The second improvement of my design is that there is only one pipe going from the valve to the cylinder, which saves wasting energy on pressurising the pipe that isn't connected to anything.
Although the diaphragm means that the piston seal is totally leak-free, my rotary valve doesn't work anywhere near as well, it leaks quite badly.
(A further improvement would be to move the crankshaft much closer to the cylinder so that we don't even have one pipe to pressurise - I have an idea to do this that involves putting the crankshaft at the top of the cylinder and connecting it with a funny-shaped con rod, maybe I'll try that one day).

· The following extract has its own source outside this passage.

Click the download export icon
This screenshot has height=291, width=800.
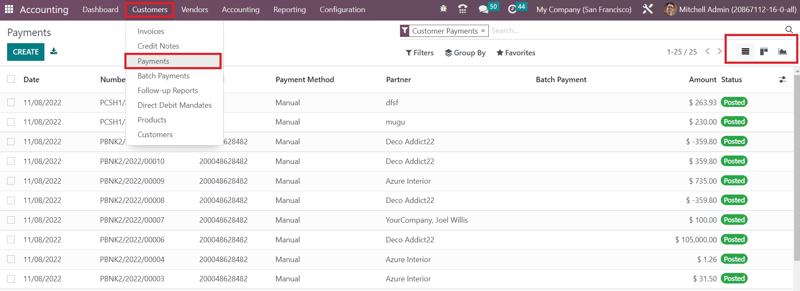54,51
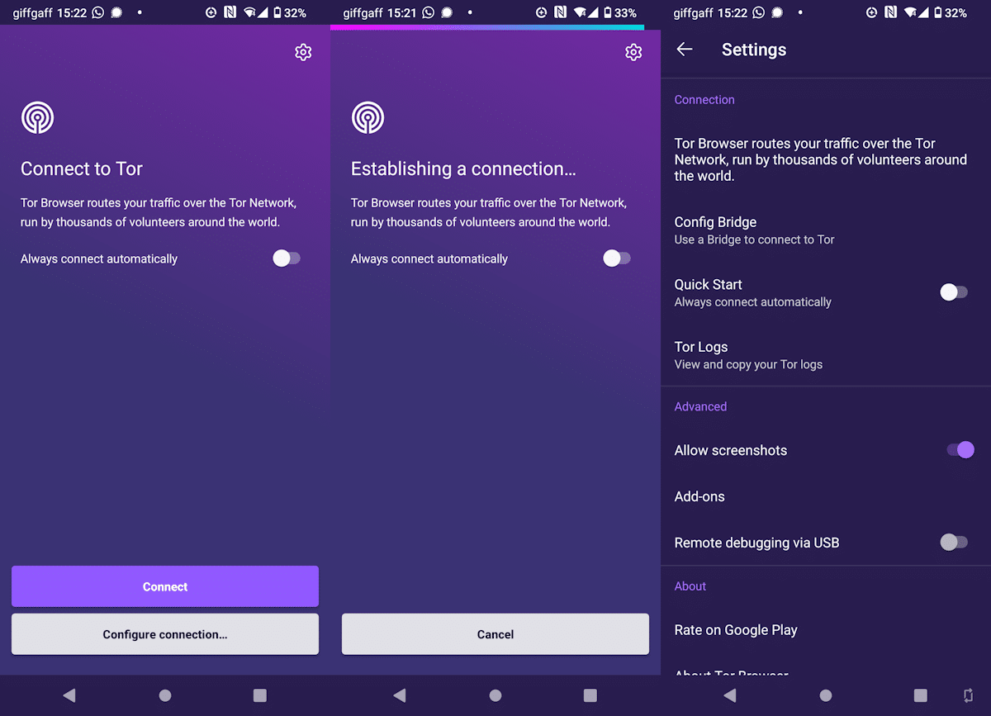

I find that a good way to make 3d-printed flywheels is to put radial holes in them and then screw in bolts. This has the great advantage that you can screw them in/out to finely adjust the balance. (Not that I bothered for this engine).
The best way to put threads in 3d-printed parts is to design the hole to the nominal size of the tap drill for the thread (so for M6 this is a 5mm hole), then tap it with a cordless drill. The plastic shrinks back in once it's been tapped, which is useful for a light self-locking thread, or if you don't want that, let the plastic cool down and then re-tap it a couple of times to free it up.
This is less hassle in CAD than modelled threads, and less hassle in post-processing than heat-set inserts, although I admit that heat-set inserts look cooler. It feels like tapped threads would be weaker than inserts, but they seem perfectly fine in practice, and they have the benefit that you can make the threads as deep as you can tap, versus inserts that come in a fixed size.
This is what Robert's engine looks like:
We see it running in close-up in his video. He is running it off a vacuum cleaner since he doesn't have an air compressor, but the principle is the same (your supply pressure comes from the atmosphere, and your exhaust goes into the vacuum cleaner). His engine runs remarkably slowly and doesn't even appear to slow down significantly on the return stroke, mine definitely has too much friction and inefficiency to run that slowly, even with my much heavier flywheel.